• [DIRECTIONS FOR THIS TASK]: Of all the entries below, retype only the lines from the one with "This screenshot has height=852, width=393." through the one with "Task: Return to challenge list 返回题库", exactly as they appear.
#### SOURCE INFORMATION ####
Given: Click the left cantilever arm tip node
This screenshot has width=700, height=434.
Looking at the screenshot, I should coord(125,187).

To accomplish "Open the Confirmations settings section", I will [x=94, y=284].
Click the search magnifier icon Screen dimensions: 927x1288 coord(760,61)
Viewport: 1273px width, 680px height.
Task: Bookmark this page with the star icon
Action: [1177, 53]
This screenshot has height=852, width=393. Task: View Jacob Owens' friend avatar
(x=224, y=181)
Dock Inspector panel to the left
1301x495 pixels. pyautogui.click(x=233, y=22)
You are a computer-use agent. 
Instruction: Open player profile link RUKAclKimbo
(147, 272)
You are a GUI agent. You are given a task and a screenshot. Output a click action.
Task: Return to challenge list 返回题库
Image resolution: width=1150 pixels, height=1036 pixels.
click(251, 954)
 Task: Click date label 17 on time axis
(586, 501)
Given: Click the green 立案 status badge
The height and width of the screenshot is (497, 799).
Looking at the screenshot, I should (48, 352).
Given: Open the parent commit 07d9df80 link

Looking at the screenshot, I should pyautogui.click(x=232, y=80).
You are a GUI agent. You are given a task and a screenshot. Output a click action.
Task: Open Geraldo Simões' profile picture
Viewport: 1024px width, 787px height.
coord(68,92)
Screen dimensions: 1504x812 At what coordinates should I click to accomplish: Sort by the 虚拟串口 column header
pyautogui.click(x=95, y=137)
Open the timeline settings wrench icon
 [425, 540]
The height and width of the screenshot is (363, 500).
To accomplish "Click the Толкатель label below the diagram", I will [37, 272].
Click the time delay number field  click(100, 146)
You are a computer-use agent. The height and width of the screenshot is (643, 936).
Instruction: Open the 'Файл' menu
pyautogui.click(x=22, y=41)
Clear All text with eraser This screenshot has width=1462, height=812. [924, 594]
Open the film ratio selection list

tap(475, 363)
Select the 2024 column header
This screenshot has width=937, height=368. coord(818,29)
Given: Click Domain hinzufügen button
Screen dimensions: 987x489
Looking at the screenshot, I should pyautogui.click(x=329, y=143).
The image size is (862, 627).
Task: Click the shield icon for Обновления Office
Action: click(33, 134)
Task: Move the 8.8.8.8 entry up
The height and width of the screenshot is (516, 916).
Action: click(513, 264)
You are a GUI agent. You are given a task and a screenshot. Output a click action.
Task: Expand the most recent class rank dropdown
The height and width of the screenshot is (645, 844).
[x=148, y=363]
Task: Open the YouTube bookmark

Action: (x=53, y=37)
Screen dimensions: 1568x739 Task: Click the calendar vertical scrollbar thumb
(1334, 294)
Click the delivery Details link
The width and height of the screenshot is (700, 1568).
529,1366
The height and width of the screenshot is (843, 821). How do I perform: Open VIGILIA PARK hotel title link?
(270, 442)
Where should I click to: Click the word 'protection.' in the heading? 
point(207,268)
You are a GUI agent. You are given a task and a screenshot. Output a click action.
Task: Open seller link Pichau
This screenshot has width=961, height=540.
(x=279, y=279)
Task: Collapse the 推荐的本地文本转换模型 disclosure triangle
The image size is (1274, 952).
####
• [OUTPUT OF THE TASK]:
This screenshot has height=852, width=393. Task: View Jacob Owens' friend avatar
(x=224, y=181)
Dock Inspector panel to the left
1301x495 pixels. pyautogui.click(x=233, y=22)
You are a computer-use agent. 
Instruction: Open player profile link RUKAclKimbo
(147, 272)
You are a GUI agent. You are given a task and a screenshot. Output a click action.
Task: Return to challenge list 返回题库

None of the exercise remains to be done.